2026 World Cup billed as ‘largest entertainment attack surface in history’

Profit, disruption, and disinformation

The threat landscape surrounding the tournament has been categorised into three primary attack motives: disruption, profit, and disinformation.

While state-sponsored disinformation and disruptive attacks, such as distributed denial-of-service (DDoS) campaigns and website defacements, are significant concerns, Palo Alto Networks noted that financially motivated cyber crime remains the “highest-volume, highest-likelihood threat”. Hackers have heavily industrialised their attacks against the hospitality sector since 2023, setting the stage for targeted hospitality ransomware affecting reservations, point-of-sale (POS) systems, and widespread fan fraud.

However, the global geopolitical climate adds a layer of risk to the host nations’ critical infrastructure. Unit 42's research noted that the recent conflicts in the Middle East have reordered the threat surface for any US-hosted event.

Researchers pointed to Iran-nexus threat groups, such as the Handala Hack Team and the Islamic Revolutionary Guard Corps (IRGC) -affiliated CyberAv3ngers, which have previously targeted internet-exposed industrial control systems.

With the 2024 US Cybersecurity and Infrastructure Security Agency (CISA) assessment finding that over 70% of US water utilities are non-compliant with existing safety requirements, municipal water and energy grids in World Cup host cities remain highly lucrative targets for disruption.

As the tournament moves from preparation to live operations, the window for threat mitigation is closing fast. Unit 42 is urging cyber defenders across the event’s supply chain to map out risks across the entire host-city ecosystem, stress-test their incident response plans against realistic scenarios and ensure coordination across jurisdictions.

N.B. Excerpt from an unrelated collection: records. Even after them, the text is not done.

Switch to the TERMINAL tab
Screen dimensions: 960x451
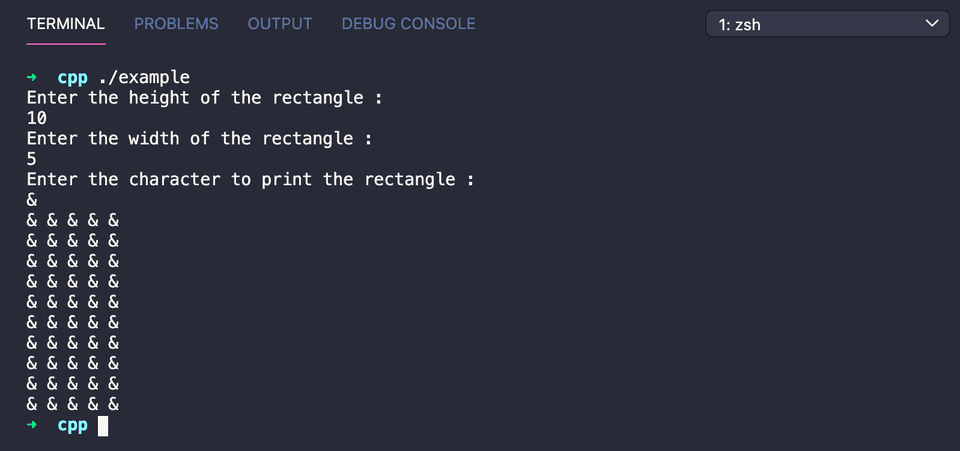[x=65, y=23]
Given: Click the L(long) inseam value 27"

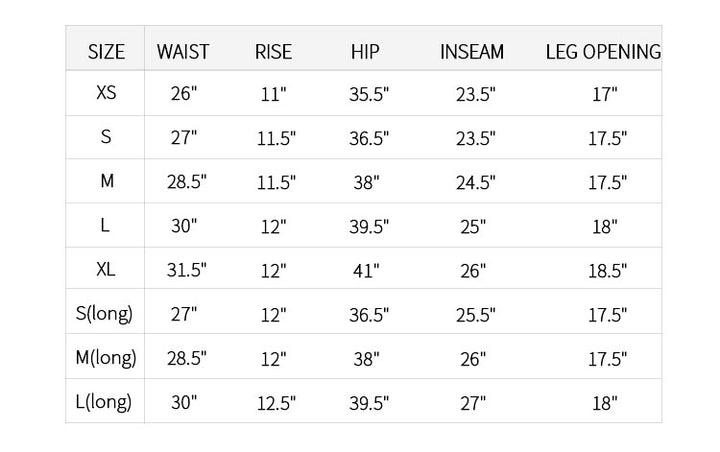Looking at the screenshot, I should click(x=473, y=403).
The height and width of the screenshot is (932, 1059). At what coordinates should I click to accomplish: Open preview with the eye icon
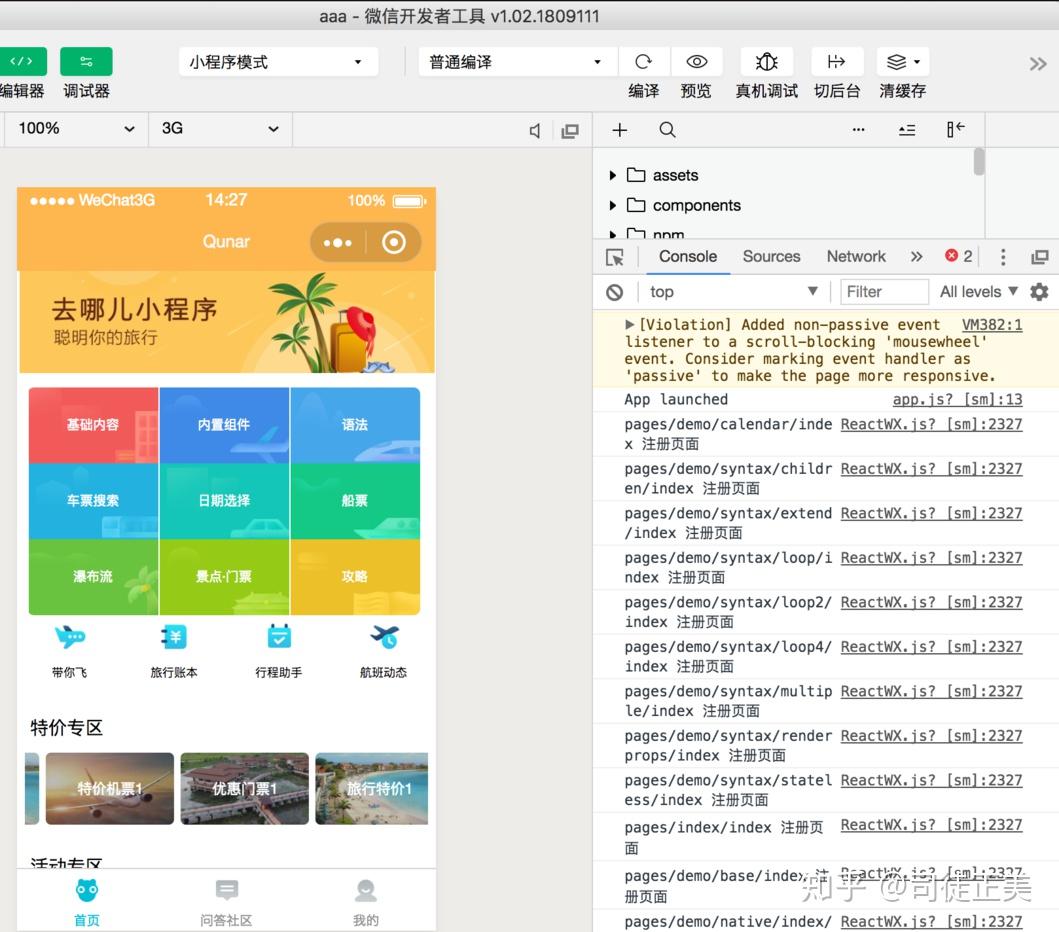[696, 62]
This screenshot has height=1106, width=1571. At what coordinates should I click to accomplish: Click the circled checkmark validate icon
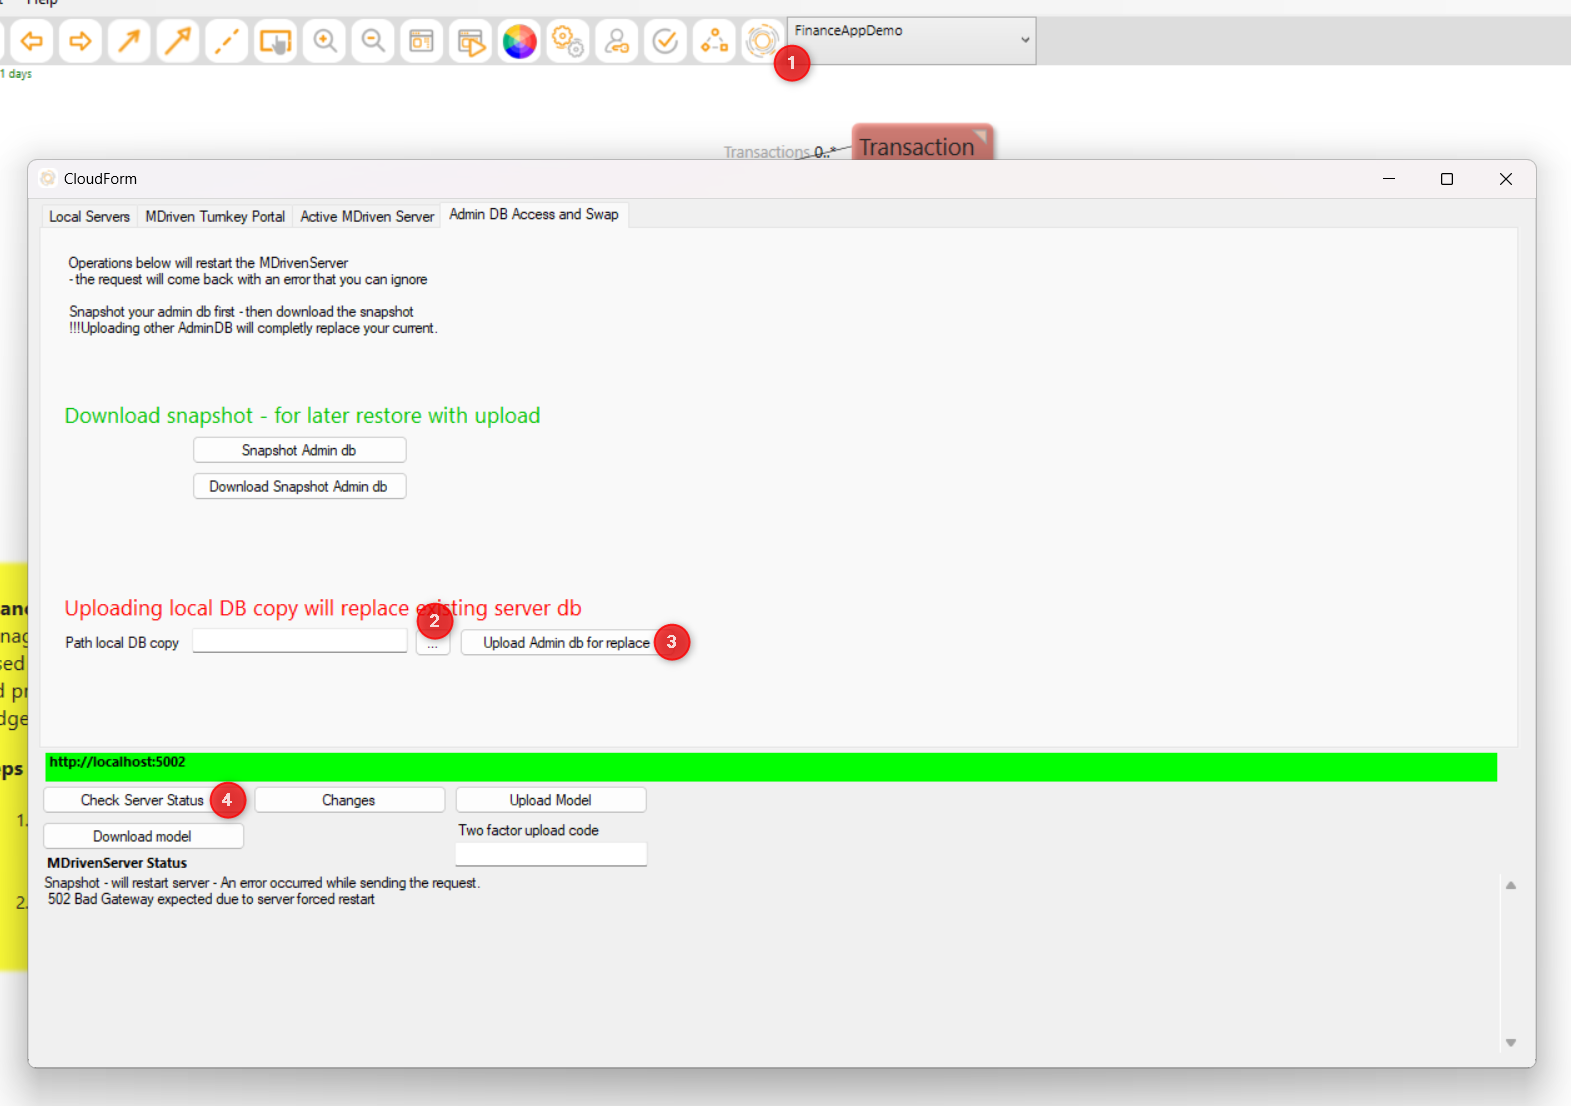(x=665, y=41)
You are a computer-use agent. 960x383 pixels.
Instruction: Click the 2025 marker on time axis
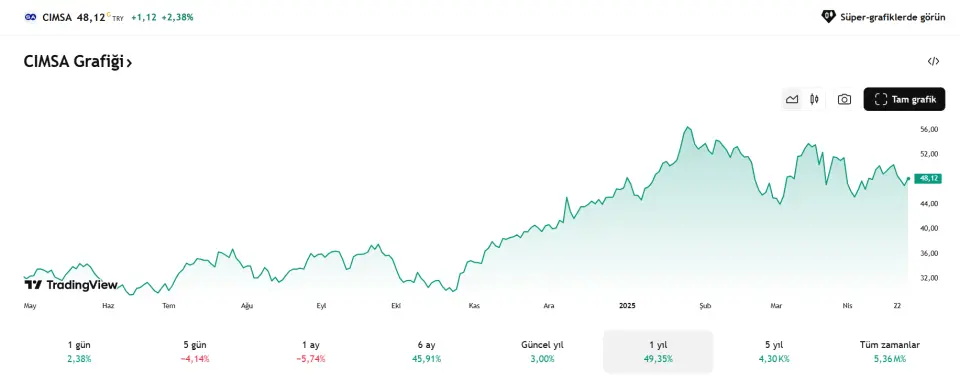(x=628, y=305)
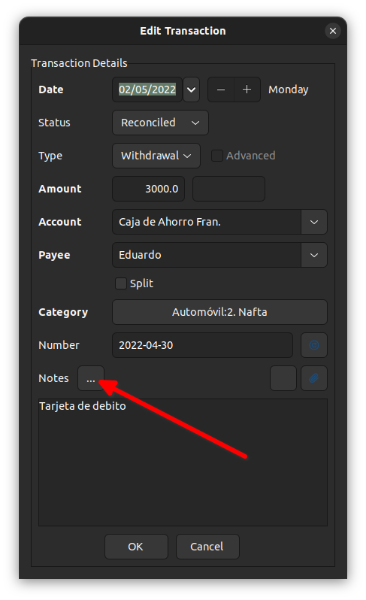Expand the Account combo box arrow

[x=314, y=222]

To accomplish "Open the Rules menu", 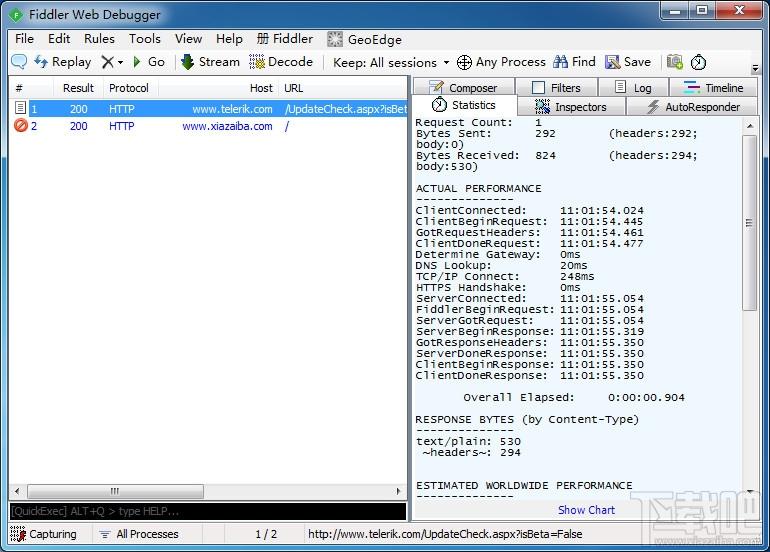I will point(99,39).
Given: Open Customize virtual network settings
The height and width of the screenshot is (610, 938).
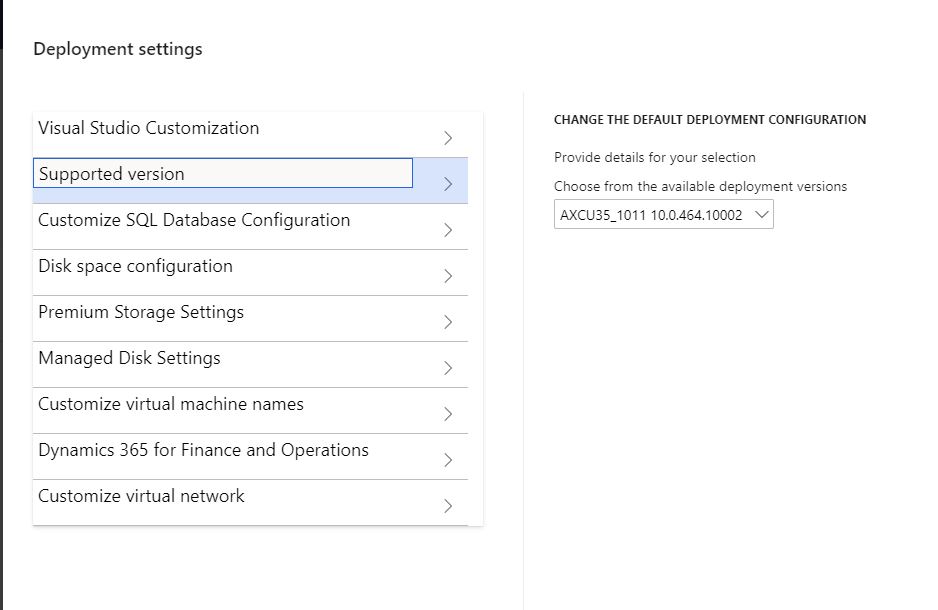Looking at the screenshot, I should coord(141,497).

History shows that where a strong security posture exists, mega-events operate without significant disruption; where defences are weak, adversaries succeed. Summarising the necessary mindset for security leaders, the researchers warned: “The single most important defender posture for 2026 is to assume the attacks will come.”

Protecting fans in APAC

The cyber threat extends well beyond enterprise networks and municipal grids, directly targeting the estimated five to six million in-venue spectators and billions watching at home.

In a media statement issued from Singapore today, Palo Alto Networks warned football fans across the Asia-Pacific region to maintain strong cyber hygiene. Cyber criminals are actively leveraging the World Cup fervour to push fake merchandise stores, fraudulent streaming platforms, and malicious QR codes at local viewing parties.

To mitigate these consumer threats, Unit 42 advised fans to stick exclusively to FIFA-licensed platforms for streaming, warning against third-party sites, Telegram channels, and peer-to-peer payment apps offering free viewing.

When booking accommodation or buying merchandise, fans should cross-reference listing photos and treat off-platform wire transfers or cryptocurrency requests as immediate red flags, ensuring they use a credit card with chargeback protection for all transactions.

The researchers also cautioned against public QR codes at events and viewing parties, which are frequently used by cyber criminals to redirect users to credential-harvesting phishing sites. On the mobile front, fans are advised to keep their devices patched, use reputable virtual private networks (VPNs) or cellular data when accessing public Wi-Fi, and disable automatic network joining.

Finally, users should avoid sideloading Android applications and ensure any World Cup-related application is cross-checked against FIFA’s published list of official apps before downloading.